The subsea monitoring and control (SMC) platform is a new subsea surveillance system from Schlumberger Production Assurance Services. It serves as the central connectivity hub to downhole and subsea instrumentation for monitoring and controlling subsea processes (Figure 5). The system complements the production control system (PCS), an integral part of a subsea tree. SMC's primary role is to enable the applications of networking and monitoring and control in the subsea domain without interfering with the safety-critical functions of the PCS. Its platform is capable of communicating via hard wire or fiber optics at rates up to 100 megabits/sec. Instrumentation from all suppliers can be seamlessly connected to the platform, which can be implemented in the design phase through the use of open architecture and nonproprietary standardized interfaces.

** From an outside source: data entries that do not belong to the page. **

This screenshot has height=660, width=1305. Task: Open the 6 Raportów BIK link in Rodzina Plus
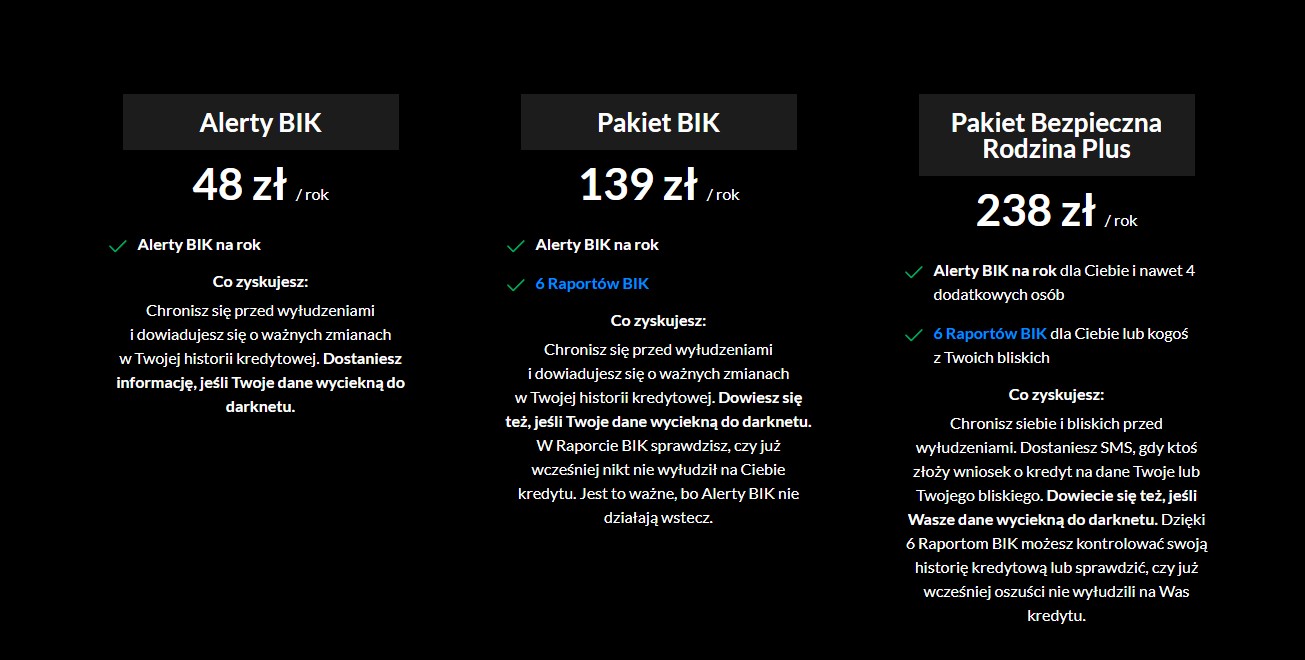coord(990,334)
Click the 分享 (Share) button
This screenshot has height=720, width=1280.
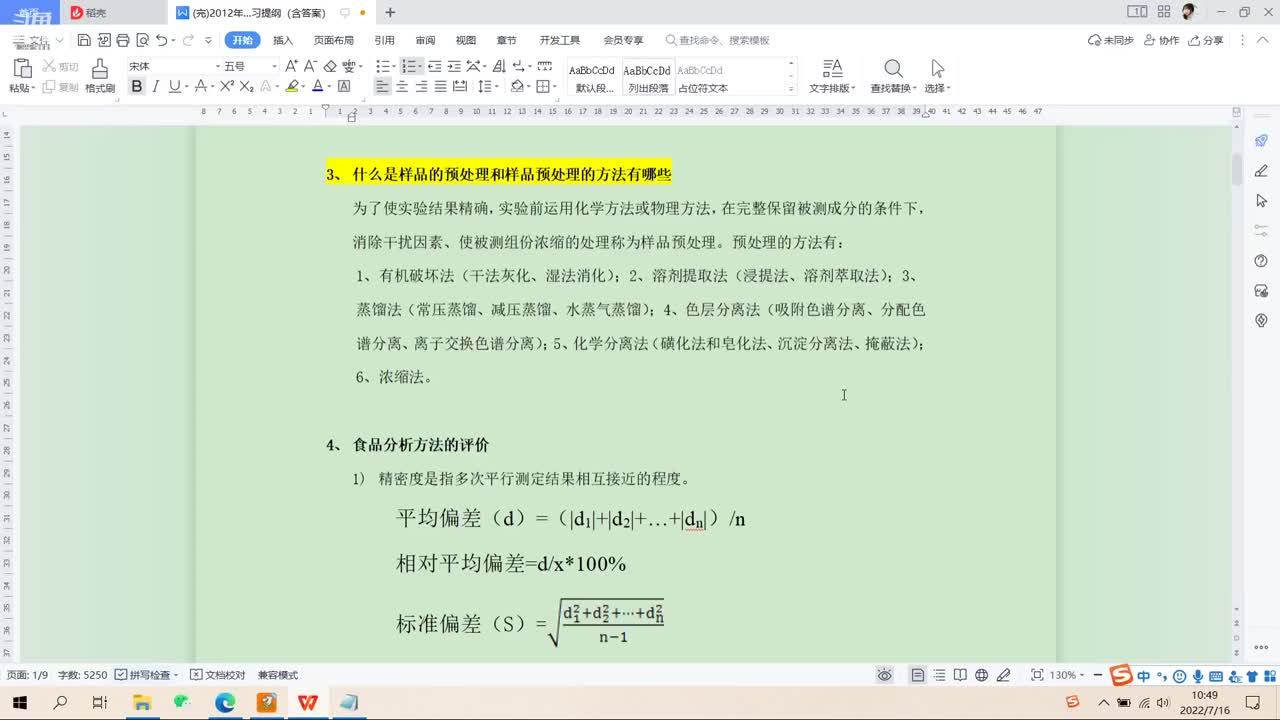tap(1206, 41)
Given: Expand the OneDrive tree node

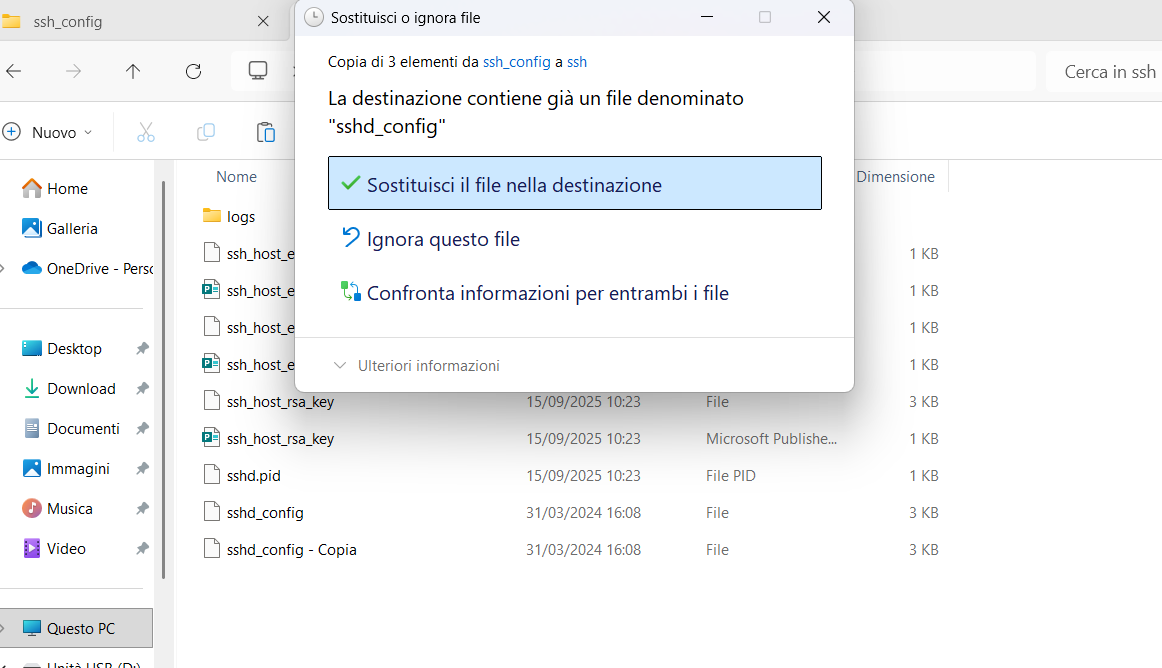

Anytime cooperative lift technologies are used, there are operational challenges. Issues such as start-up, shut-down and as changing reservoir and/or operating conditions that affect one artificial lift system will undoubtedly affect the other. The SMC provides a vehicle to simultaneously monitor, control and optimize the performance of the inwell artificial lift and the seabed multiphase pumping systems. The SMC platform also allows the essential diagnosis of productivity issues related to the two systems. Using real-time data from subsea multiphase flow meters, sand detectors or even pump vibration measurements, system operation can be characterized with a high degree of accuracy. This results in the ability to make diagnostic decisions based on factual information in both the preventative and operational efficiency domains.

Summary and outlook

Recent technological advances in subsea well artificial lift and seabed flow boosting coupled with fast subsea diagnostics and monitoring systems are providing the flexibility needed to overcome subsea productivity constraints. With total system engineering and strong project management, synergies are created between subsea well lifting and seabed flow boosting systems. Flexible monitoring and control capabilities and implementation are needed to help avoid catastrophic failure before their occurrences. Prior knowledge of the dynamic events leading to failures is important to reducing intervention and downtime and thus increasing productivity as efficiency and performance improve over the life of the field, and can even make a previously non-producible field a very economical undertaking.

Acknowledgement

This article is a condensed version of "Flow Boosting Key to Subsea Well Productivity," Randall Shepler, Thomas White, Amin Amin and Mack Shippen, presented at the Deepwater Offshore Technology Conference, New Orleans, LA, USA, Nov. 30 to Dec, 2, 2004, which includes the complete list of references.